Search code examples
pythonpandasnumpycorrelationaltair

Adding R-value (correlation) to scatter chart in Altair


So I am playing around with the Cars dataset and am looking to add the R-value to a scatter chart. So I can use this code to produce a scatter chart using transform_regression to add a regression line which is great.

from vega_datasets import data
import altair as alt
import pandas as pd
import numpy as np

cars = data.cars()
chart = alt.Chart(cars).mark_circle().encode(
        alt.X('Miles_per_Gallon', scale=alt.Scale(domain=(5,50))),
        y='Weight_in_lbs'
)

chart + chart.transform_regression('Miles_per_Gallon','Weight_in_lbs').mark_line()

Here is the chart

enter image description here

Then I am looking get the R-value. So can use pandas with this code as I am not sure how to get the R-value with Altair.
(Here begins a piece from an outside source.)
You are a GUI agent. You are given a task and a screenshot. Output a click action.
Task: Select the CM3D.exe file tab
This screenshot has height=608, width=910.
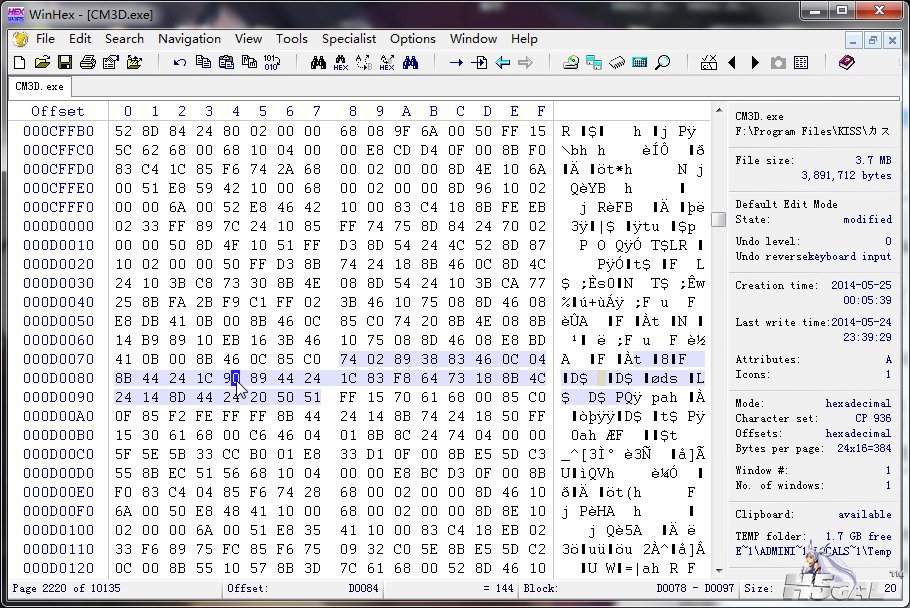coord(39,86)
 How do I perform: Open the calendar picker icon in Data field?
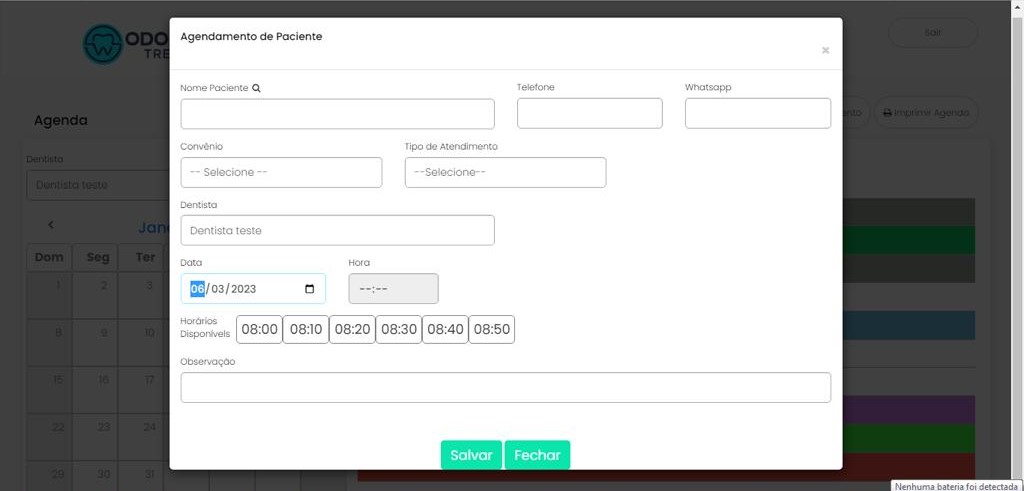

corl = cars[['Miles_per_Gallon','Weight_in_lbs']].corr().iloc[0,1]
corl

Now I was wondering how would I go about adding the R-value on the chart as a sort of label?


Solution

  • You can do this by adding a text layer:

    text = alt.Chart({'values':[{}]}).mark_text(
        align="left", baseline="top"
    ).encode(
        x=alt.value(5),  # pixels from left
        y=alt.value(5),  # pixels from top
        text=alt.value(f"r: {corl:.3f}"),
    )
    
    chart + text + chart.transform_regression('Miles_per_Gallon','Weight_in_lbs').mark_line()
    

    enter image description here

    In future versions of Altair, the empty data in the chart will no longer be required.